--- START ---

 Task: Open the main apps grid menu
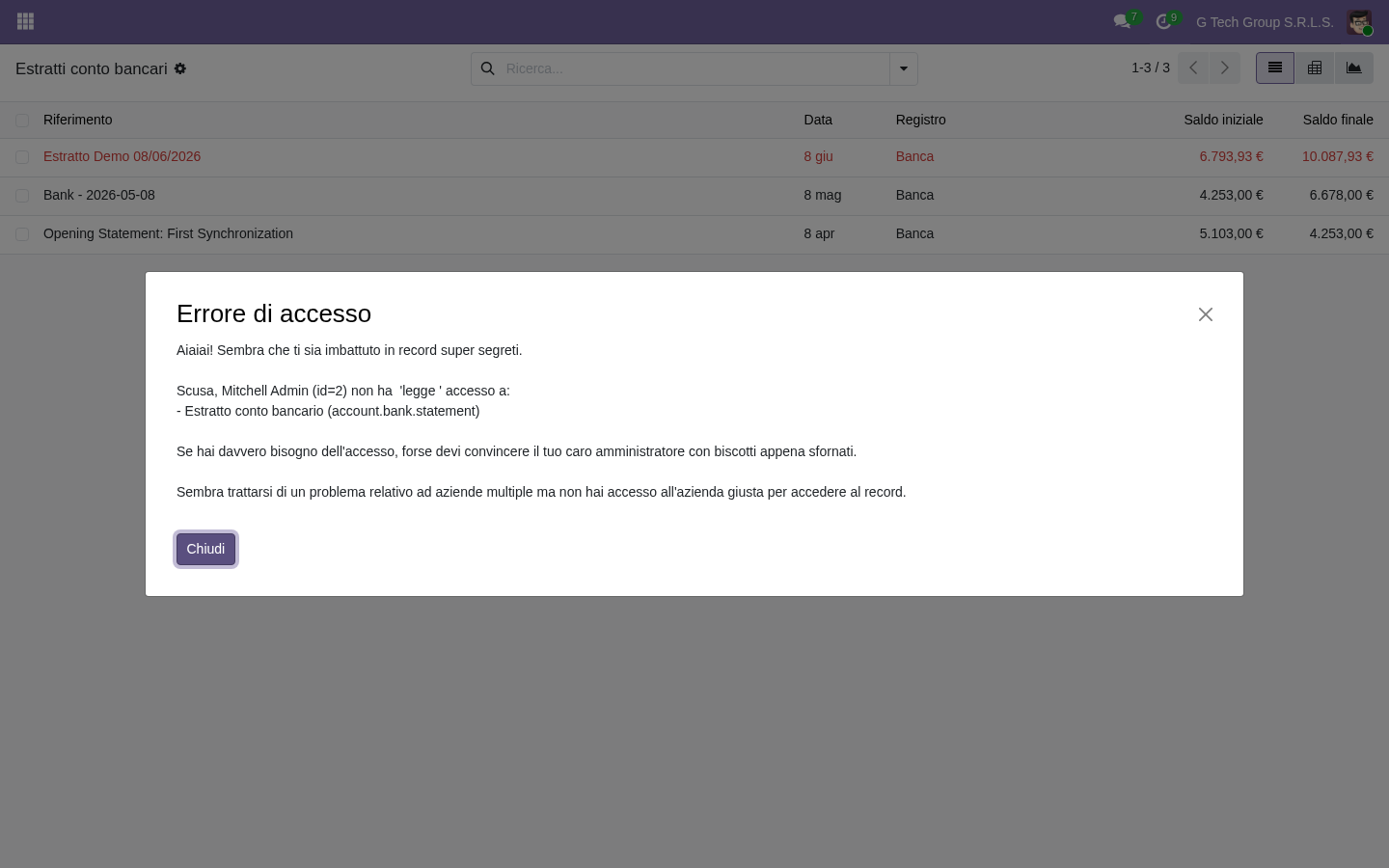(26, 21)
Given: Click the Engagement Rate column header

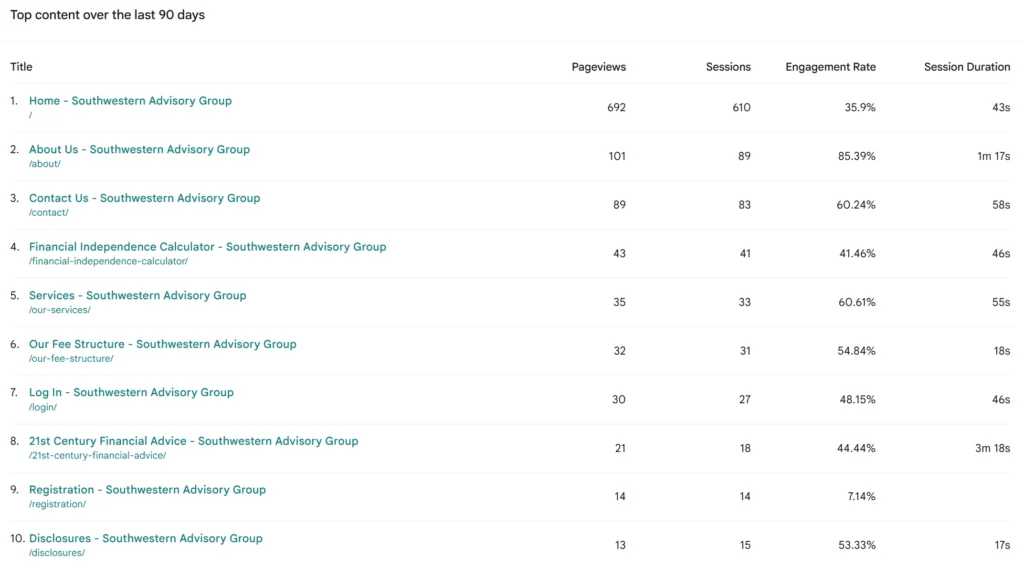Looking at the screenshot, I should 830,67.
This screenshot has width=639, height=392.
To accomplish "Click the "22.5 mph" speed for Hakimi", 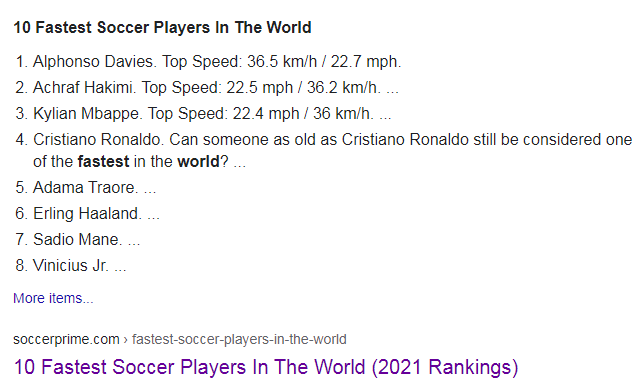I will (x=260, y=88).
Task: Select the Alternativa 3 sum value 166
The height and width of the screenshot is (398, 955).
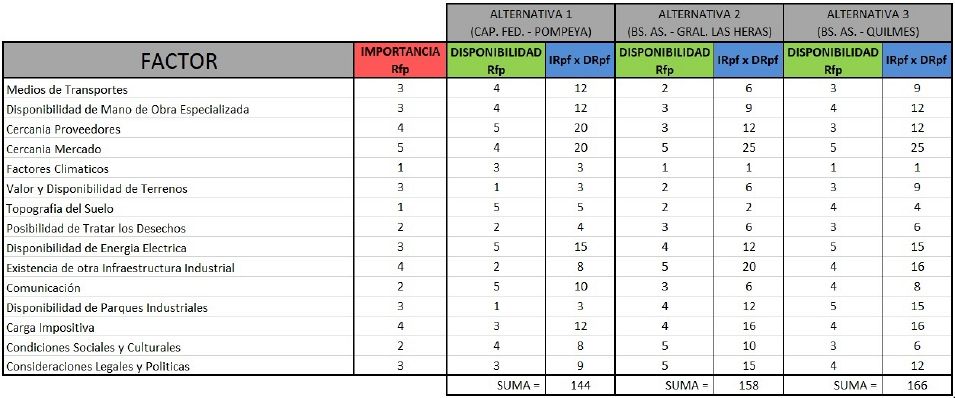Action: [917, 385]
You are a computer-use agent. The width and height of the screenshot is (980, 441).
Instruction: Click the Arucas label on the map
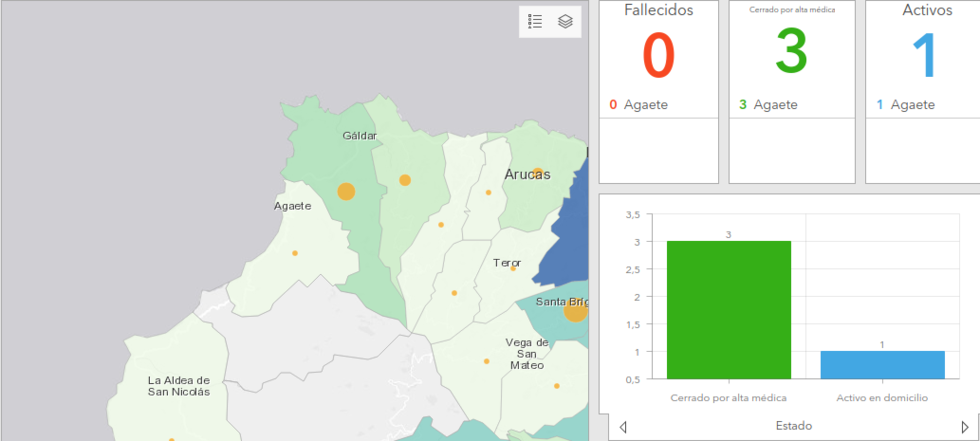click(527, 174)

--- END ---

> _Set problem_
Update the records from the line with "Task: Select the Alternativa 3 sum value 166" through the end of the records, changing "screenshot" to "screen capture" and leaving everything else the same. Give back only those lines, and omit the pictures.

> _Task output_
Task: Select the Alternativa 3 sum value 166
The height and width of the screen capture is (398, 955).
Action: [917, 385]
You are a computer-use agent. The width and height of the screen capture is (980, 441).
Instruction: Click the Arucas label on the map
click(527, 174)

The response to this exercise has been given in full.